La Femme, l’Homme et le Neutre

Pas étonnant que l’Éducation nationale promeuve l’apprentissage de la langue allemande.

Ce n’est pas pour comprendre Tokio Hotel (quoique très démodé et artistiquement discutable, ce groupe aura eu le mérite d’attirer nos préadolescentes vers la langue de Goethe) ou par culte de la personnalité du Premier ministre, Jean-Marc Ayrault, qui maîtrise parfaitement l’allemand. Il faut comprendre qu’en allemand, il y a le masculin, le féminin, et le neutre.

Ce troisième genre est si mis en avant qu’il conviendrait, dans la logique gouvernementale, de l’introduire dans la grammaire française, pour compléter le masculin et le féminin, avant de les remplacer.

Car nos apprentis sorciers de service gouvernemental sont très préoccupés par l’effacement total des différences entre l’homme et la femme. On en arrive à des extrémités affolantes. Rappeler l’origine naturelle de l’instinct maternel, de la différence de taille, de la force physique, passe pour des marqueurs rétrogrades, misogynes, voire fascisants.

Ces évidences sont si triviales que, pour les détruire dans l’esprit des citoyens, le système s’y prend tôt. Très tôt.

Au lycée, en France, l’idéologie du genre est enseignée en SVT et présentée comme vérité scientifique, alors qu’elle aurait tout au plus une place comme courant de pensée en philosophie. L’exaltation de la Science en fait ainsi un dogme intouchable.

En Suède, où l’on est toujours en « avance », les crèches se font les porte-parole de l’idéologie du genre. On enseigne aux braves petites têtes blondes qu’elles ont le droit de choisir leur sexe et que les différences entre les garçons et les filles ne sont que physiques, et encore.

(CONSIGNE)
Reprenez le texte sur l'idéologie du genre juste après sa dernière phrase et poursuivez-le.

(MATÉRIEL D'ÉTUDE)
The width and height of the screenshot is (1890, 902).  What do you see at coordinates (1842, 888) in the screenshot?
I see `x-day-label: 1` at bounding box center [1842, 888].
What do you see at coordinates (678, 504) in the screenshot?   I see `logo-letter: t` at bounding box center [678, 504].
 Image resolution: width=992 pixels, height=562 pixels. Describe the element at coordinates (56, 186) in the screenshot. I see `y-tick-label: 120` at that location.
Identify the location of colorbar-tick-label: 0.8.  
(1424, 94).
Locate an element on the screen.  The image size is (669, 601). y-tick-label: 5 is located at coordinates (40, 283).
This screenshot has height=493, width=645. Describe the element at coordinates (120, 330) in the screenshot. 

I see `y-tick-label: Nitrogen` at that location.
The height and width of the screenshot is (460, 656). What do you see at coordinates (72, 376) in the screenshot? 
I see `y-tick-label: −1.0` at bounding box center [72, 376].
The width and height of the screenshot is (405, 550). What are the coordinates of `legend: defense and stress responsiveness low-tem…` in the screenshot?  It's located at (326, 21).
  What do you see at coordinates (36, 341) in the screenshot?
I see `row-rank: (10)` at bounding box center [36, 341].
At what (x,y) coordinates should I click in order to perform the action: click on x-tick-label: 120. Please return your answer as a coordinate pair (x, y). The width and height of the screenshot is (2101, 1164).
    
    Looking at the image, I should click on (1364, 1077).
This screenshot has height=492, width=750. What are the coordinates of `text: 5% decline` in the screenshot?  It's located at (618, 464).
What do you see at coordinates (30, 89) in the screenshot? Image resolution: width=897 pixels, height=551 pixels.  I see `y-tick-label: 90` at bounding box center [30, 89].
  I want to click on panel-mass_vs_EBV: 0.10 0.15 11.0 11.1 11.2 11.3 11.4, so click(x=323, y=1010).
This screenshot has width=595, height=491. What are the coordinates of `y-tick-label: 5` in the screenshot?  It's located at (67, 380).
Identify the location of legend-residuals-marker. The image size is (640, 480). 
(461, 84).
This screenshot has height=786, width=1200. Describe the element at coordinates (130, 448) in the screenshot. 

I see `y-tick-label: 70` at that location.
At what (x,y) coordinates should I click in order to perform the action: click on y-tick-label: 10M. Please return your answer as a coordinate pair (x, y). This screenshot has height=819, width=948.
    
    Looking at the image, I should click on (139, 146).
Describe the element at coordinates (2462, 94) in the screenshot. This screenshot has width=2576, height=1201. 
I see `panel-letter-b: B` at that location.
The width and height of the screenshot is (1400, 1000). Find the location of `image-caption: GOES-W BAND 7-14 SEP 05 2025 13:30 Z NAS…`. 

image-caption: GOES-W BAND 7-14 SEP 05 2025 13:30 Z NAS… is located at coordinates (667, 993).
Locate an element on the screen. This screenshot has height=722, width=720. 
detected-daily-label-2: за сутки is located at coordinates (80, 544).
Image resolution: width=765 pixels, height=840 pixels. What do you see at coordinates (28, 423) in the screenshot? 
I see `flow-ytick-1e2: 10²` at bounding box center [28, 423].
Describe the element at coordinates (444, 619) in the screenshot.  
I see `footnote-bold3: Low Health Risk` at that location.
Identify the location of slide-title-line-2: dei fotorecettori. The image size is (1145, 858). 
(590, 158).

(RÉPONSE CI-DESSOUS)
Toujours au Royaume de Suède, on apprend dans un article du Figaro du 18 février que des parents de 21 ans ont refusé de divulguer le sexe de leur enfant, prénommé Pop (sic). Il alterne entre les jupes et les pantalons et verra plus tard s’il préfère être un garçon ou une fille. Nombreux sont les couples suédois à choisir cette éducation libérée de tous les préjugés et cette « avance » fera nécessairement des émules en France, et fera des parents sensés des passéistes poussiéreux. Une autre affaire de ce type avait été médiatisée en 2011 avec le petit Storm (re-sic), petit canadien dont les parents avaient choisi de taire le sexe afin de préserver sa liberté et de favoriser son épanouissement.

Pour finir avec la Suède*, selon Riksdag och Departement*2, à partir du 1er juin 2013, on ne dira plus une femme enceinte mais une personne enceinte. En effet, ne renions pas le droit des fe… personnes enceintes (je ne m’y fais pas) à être un homme dans leur tête. On y marche, sur la tête.

Plus proche de nous, selon le Figaro, c’est à Brighton, ville anglaise faisant directement face à la France, où la municipalité veut remplacer les toilettes pour hommes et femmes par des toilettes neutres. L’idée émane d’un brillant groupe de travail qui souhaite également faire supprimer les appellations « Mademoiselle », mais aussi (plus rare pour le moment) « Madame », « Monsieur »,  dans le but de ne pas se mettre à dos la communauté transgenre, soit 1 % de la population selon le Figaro et un petit calcul.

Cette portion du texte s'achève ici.